Öffentliche „Digitale Schaufenster“
Christiane Husmann/Annette Metz
Sowohl der neue Anbau von Haus Siekmann in Sendenhorst als auch eine Fläche am Albersloher Ludgerushaus könnten für sogenannte „Digitale Schaufenster“ zur Verfügung stehen. Noch gibt es kein abschließendes „Go“, doch die Politik beauftragte die Verwaltung das Projekt weitervoranzubringen.
Christiane Husmann/Annette Metz

Noch sind nicht alle Detailfragen geklärt, doch im Prinzip sind sich alle Beteiligten in den politischen Beratungen einig. Aus der Idee des Künstlers Jürgen Krass, die Giebelfläche des neu errichteten Multifunktionsraum am Haus Siekmann mit einer Lichtinstallation zu bespielen, ist die Projektskizze „Digitale Schaufenster in Sendenhorst und Albersloh“ entstanden. Die Umsetzung soll nach Beratungen im Ausschuss für Bildung, Kultur und Freizeit, sowie im Finanzausschuss weiter vorangebracht werden.

Die „Digitalen Schaufenster“ könnten vielfältige Nutzungsmöglichkeiten für die Stadt, für Einrichtungen, Vereine und Verbände und nicht zuletzt für Künstlerinnen und Künstler bieten, ist der Projektskizze zu entnehmen. In beiden Ortsteilen sollen identitätsstiftende Baudenkmäler, das Haus Siekmann in Sendenhorst und vermutlich das Ludgerushaus in Albersloh, mit Hilfe von Lichtinstallationen in „Szene“ gesetzt werden und auf ihre inhaltliche Arbeit oder ihre Geschichte aufmerksam gemacht werden.
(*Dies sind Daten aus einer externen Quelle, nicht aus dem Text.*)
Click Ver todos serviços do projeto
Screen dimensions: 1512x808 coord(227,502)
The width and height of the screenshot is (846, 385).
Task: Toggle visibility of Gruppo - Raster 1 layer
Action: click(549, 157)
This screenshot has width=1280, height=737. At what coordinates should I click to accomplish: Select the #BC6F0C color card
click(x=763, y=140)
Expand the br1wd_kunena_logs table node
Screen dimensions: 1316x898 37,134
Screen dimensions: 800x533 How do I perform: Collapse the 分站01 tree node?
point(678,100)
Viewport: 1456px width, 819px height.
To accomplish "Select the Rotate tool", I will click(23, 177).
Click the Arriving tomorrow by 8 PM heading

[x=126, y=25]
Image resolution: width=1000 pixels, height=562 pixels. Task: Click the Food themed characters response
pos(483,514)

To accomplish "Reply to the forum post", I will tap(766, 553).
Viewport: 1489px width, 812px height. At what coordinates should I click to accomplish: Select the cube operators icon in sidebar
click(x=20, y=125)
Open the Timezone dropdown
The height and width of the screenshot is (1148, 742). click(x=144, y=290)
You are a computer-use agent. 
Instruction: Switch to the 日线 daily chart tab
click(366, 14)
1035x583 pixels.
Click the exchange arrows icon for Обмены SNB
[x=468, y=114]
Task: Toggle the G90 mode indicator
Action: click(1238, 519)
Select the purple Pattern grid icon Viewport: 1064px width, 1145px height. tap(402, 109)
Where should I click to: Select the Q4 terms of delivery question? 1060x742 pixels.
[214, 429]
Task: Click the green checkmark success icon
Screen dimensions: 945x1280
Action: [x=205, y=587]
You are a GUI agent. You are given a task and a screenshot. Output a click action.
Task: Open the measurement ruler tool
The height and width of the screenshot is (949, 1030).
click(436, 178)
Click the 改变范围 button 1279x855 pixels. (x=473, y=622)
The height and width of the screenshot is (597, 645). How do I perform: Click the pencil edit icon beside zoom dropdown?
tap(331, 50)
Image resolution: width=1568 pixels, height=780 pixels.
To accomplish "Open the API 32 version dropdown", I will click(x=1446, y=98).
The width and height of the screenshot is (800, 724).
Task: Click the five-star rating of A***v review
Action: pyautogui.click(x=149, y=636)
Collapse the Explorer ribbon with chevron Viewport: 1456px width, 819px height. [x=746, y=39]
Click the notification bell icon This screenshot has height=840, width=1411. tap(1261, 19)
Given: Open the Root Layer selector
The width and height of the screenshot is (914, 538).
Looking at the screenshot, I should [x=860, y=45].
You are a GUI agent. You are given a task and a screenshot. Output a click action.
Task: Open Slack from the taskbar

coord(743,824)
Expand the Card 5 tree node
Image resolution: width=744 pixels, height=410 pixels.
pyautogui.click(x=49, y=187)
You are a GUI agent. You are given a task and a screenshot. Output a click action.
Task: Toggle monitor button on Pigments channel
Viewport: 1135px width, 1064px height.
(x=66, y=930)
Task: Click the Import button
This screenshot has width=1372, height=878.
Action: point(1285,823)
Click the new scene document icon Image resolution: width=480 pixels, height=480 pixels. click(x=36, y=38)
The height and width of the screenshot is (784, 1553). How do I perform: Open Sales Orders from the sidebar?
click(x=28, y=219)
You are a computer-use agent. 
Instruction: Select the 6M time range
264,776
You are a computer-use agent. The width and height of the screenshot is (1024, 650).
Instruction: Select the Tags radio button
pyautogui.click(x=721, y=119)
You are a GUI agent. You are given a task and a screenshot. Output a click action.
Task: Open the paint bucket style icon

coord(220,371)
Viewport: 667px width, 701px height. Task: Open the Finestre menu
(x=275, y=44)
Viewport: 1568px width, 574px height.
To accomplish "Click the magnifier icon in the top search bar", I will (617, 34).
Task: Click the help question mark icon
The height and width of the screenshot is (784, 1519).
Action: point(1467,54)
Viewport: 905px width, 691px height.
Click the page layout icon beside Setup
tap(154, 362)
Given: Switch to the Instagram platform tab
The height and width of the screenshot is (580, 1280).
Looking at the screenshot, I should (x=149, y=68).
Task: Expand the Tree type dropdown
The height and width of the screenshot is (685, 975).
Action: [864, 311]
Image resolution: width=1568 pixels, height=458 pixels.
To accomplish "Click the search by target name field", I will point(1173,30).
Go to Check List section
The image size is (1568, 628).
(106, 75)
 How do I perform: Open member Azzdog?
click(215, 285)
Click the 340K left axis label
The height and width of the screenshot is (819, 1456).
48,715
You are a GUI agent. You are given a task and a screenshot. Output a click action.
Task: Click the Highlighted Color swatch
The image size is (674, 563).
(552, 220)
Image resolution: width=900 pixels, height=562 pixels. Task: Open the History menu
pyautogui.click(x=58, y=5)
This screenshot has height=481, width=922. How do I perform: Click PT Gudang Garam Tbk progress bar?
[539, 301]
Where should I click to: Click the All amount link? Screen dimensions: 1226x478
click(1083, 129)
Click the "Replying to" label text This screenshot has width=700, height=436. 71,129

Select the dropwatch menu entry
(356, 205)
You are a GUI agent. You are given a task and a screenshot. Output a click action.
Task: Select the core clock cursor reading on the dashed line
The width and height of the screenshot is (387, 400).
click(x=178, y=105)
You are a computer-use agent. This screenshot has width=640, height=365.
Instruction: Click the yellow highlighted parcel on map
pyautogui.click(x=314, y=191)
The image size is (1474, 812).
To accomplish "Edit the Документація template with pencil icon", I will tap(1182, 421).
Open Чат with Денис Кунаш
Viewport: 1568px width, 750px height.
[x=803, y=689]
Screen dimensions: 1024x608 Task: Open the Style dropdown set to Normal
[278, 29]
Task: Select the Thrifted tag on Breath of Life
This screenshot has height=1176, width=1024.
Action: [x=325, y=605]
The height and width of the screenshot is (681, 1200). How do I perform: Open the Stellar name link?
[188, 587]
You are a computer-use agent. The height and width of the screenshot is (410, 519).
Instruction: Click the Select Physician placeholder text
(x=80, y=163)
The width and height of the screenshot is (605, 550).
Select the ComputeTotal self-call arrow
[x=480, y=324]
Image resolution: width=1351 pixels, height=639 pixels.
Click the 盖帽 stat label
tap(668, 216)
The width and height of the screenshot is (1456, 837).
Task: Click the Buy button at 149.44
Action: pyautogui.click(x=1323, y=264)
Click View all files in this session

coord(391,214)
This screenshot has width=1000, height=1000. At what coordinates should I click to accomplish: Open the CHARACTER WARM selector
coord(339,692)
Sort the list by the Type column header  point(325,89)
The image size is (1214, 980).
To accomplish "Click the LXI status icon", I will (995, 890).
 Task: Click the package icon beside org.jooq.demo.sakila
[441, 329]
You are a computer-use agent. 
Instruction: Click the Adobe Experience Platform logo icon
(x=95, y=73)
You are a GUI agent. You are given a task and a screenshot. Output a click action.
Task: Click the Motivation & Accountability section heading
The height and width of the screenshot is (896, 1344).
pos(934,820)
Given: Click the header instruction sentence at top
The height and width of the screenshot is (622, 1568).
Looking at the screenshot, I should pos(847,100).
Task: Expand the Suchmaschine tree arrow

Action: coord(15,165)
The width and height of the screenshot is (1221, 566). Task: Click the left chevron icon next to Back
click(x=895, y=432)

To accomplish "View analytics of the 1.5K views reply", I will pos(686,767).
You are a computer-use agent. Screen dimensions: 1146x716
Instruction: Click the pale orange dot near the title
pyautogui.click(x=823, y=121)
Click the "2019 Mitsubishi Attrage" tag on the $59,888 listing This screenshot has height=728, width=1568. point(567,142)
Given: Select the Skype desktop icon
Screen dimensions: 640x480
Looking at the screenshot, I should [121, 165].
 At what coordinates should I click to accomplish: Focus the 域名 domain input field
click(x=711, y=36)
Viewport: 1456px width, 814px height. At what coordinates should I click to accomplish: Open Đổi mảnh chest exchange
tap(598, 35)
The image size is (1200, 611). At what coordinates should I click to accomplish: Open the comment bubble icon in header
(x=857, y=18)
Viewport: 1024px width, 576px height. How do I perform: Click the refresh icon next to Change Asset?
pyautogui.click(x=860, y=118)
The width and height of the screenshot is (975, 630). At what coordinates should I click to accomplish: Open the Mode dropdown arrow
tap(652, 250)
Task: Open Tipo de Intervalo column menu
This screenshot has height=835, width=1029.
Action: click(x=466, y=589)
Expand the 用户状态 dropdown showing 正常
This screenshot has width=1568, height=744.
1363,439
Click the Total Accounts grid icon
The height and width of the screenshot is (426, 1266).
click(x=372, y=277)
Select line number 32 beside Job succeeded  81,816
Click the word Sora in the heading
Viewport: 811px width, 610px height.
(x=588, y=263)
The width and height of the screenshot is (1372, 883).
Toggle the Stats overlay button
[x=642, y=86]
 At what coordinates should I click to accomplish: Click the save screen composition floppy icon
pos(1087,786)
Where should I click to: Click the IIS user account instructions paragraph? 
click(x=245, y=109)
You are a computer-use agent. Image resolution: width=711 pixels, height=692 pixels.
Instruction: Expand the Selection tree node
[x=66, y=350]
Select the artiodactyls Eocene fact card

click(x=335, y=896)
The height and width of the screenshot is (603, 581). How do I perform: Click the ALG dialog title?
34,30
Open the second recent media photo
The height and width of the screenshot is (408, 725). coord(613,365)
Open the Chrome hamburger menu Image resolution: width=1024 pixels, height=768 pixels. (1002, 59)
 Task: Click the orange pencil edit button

Neben dem Einsatz der „Digitalen Schaufenster“ für Kunstprojekte sollen sie auch von der Stadt genutzt werden als niederschwelliges und bürgernahes Medium, um Bürgerinnen und Bürger über besondere Vorhaben wie Bürgerbeteiligungen, Bauvorhaben oder über größere Veranstaltungen (etwa Jubiläen) mittels (Außen-)Projektionen zu informieren und Beteiligungen leichter zugänglich zu machen.

Darüber hinaus seien die „Digitalen Schaufenster“ ausdrücklich auch dazu gedacht, Einrichtungen wie Schulen oder Kindertageseinrichtungen sowie Vereinen die Möglichkeit zu geben, diese mit Informationen über Projekte und Vorhaben zu bespielen.

Die „Digitalen Schaufenster“ richten sich generationsübergreifend an Bürgerinnen und Bürger und Gäste der Stadt, heißt es in dem Projektentwurf. Als Kooperationspartner würde sich in Sendenhorst der Förderverein Haus Siekmann beteiligen. In Albersloh sind Gespräche dem Heimatverein Albersloh und der Katholischen Kirchengemeinde St. Martinus und Ludgerus geführt worden, heißt es in den Ausführungen weiter.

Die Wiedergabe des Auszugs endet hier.